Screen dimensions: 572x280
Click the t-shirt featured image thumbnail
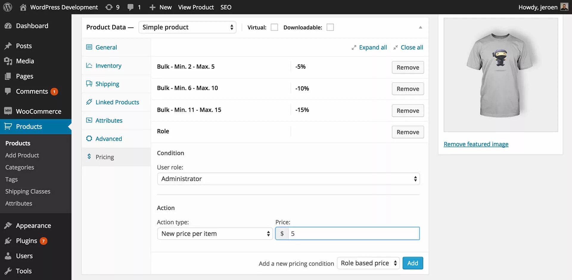(x=501, y=75)
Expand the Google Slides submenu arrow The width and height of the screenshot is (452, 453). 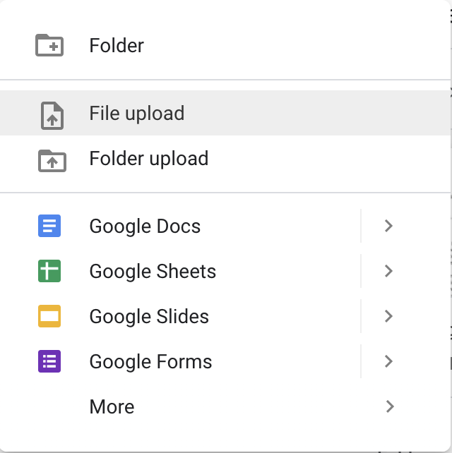click(388, 316)
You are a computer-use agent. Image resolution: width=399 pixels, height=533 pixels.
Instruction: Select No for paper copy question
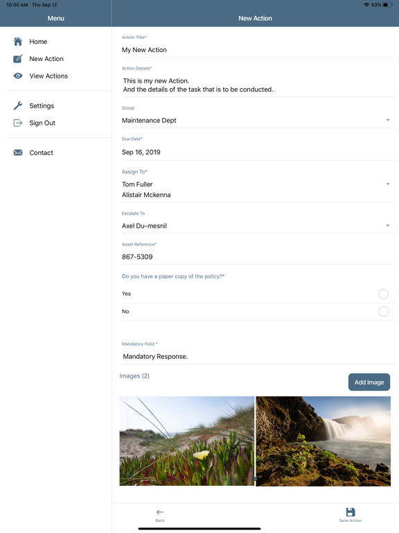[383, 312]
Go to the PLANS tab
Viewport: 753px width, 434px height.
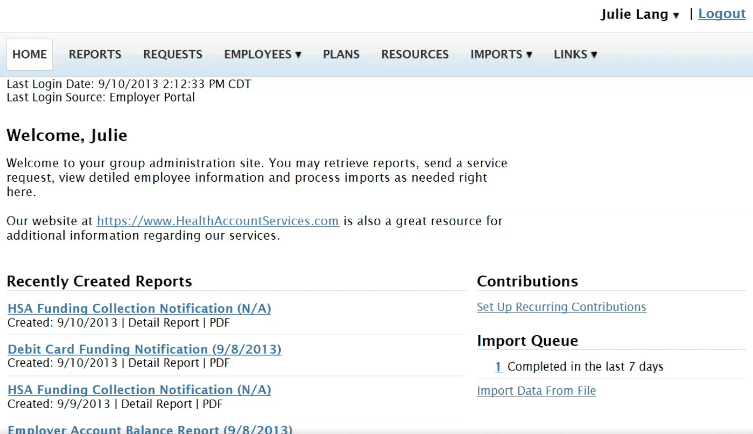(x=341, y=54)
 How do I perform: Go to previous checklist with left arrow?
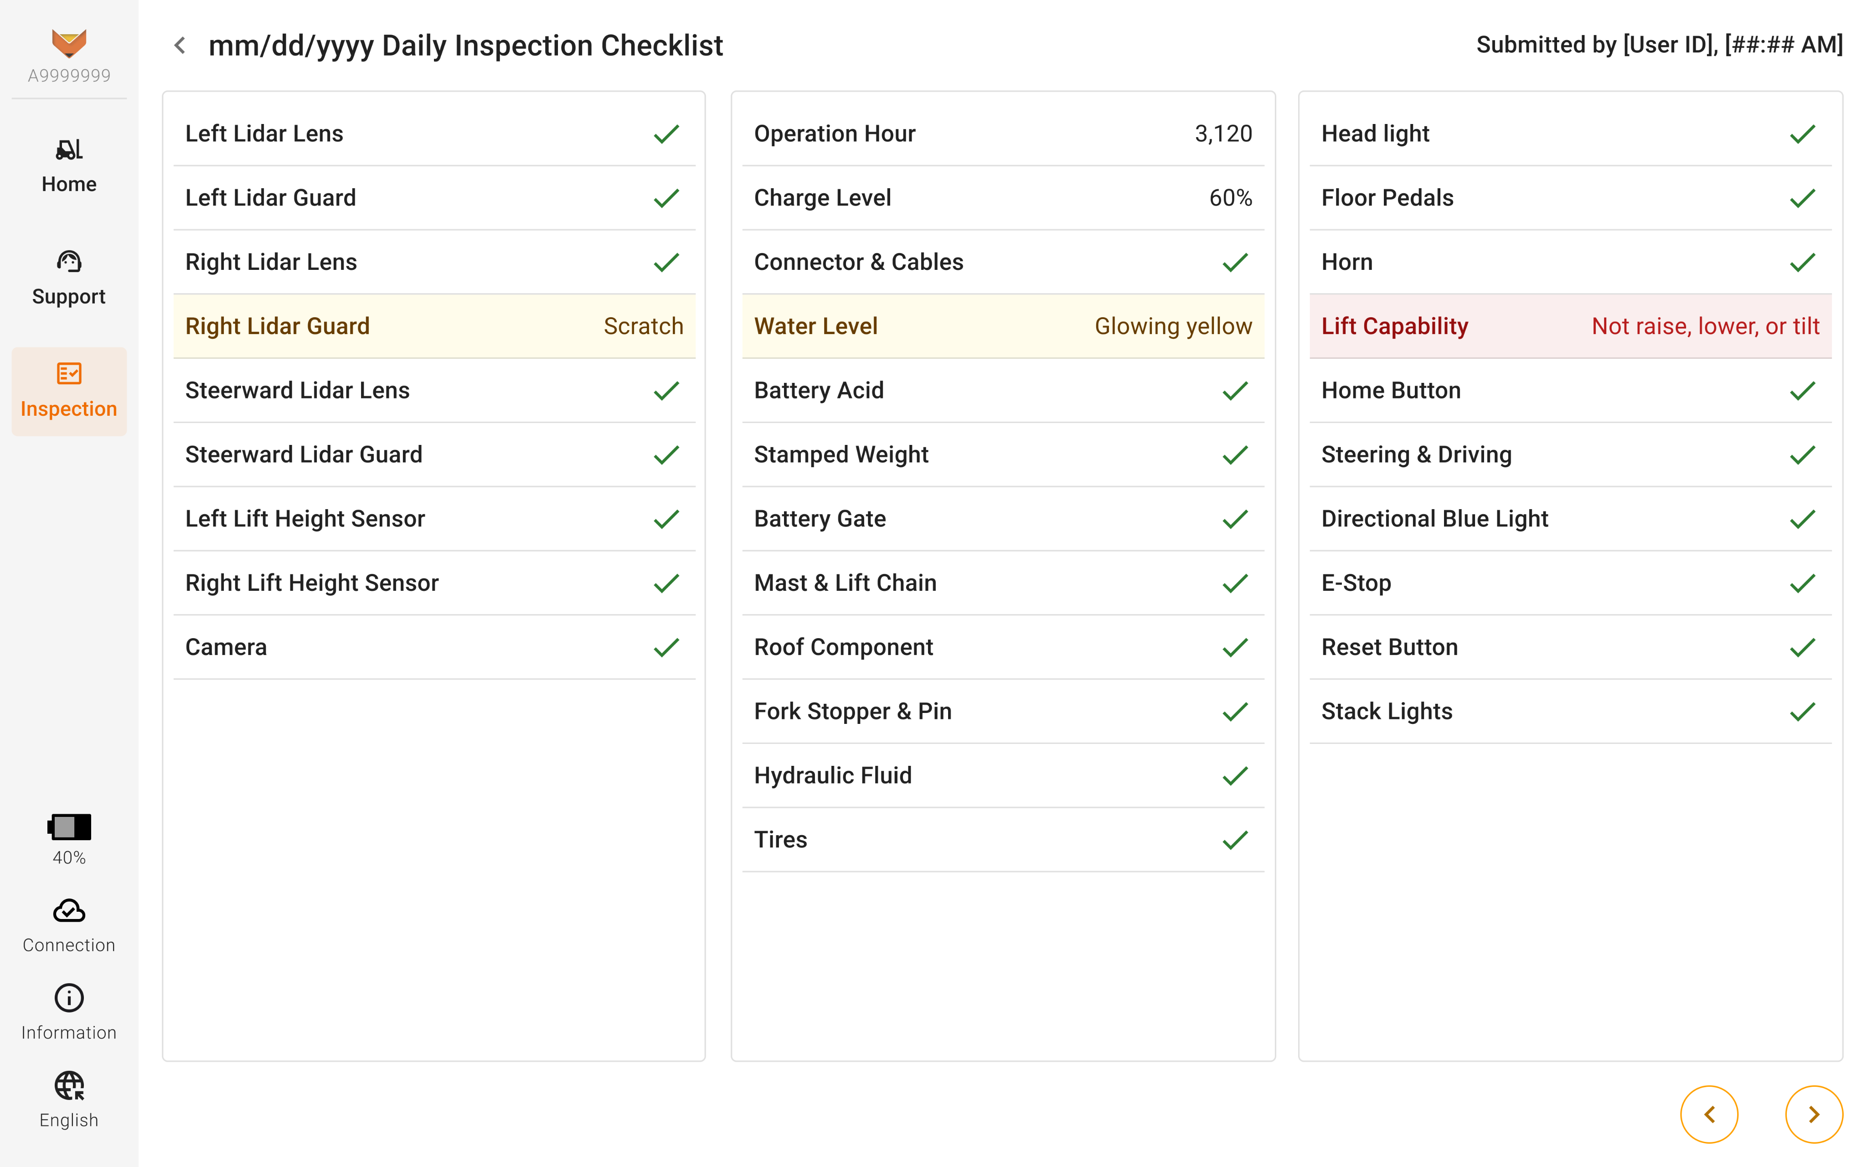[x=1709, y=1114]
=======
> _Problem_: Write the lines from the one containing "Go to the PLANS tab" through the end of the data above exactly as they appear, and do not carry over any picture.

> _Response for this exercise_:
Go to the PLANS tab
Viewport: 753px width, 434px height.
(x=341, y=54)
 How do I perform: Go to previous checklist with left arrow?
[x=1709, y=1114]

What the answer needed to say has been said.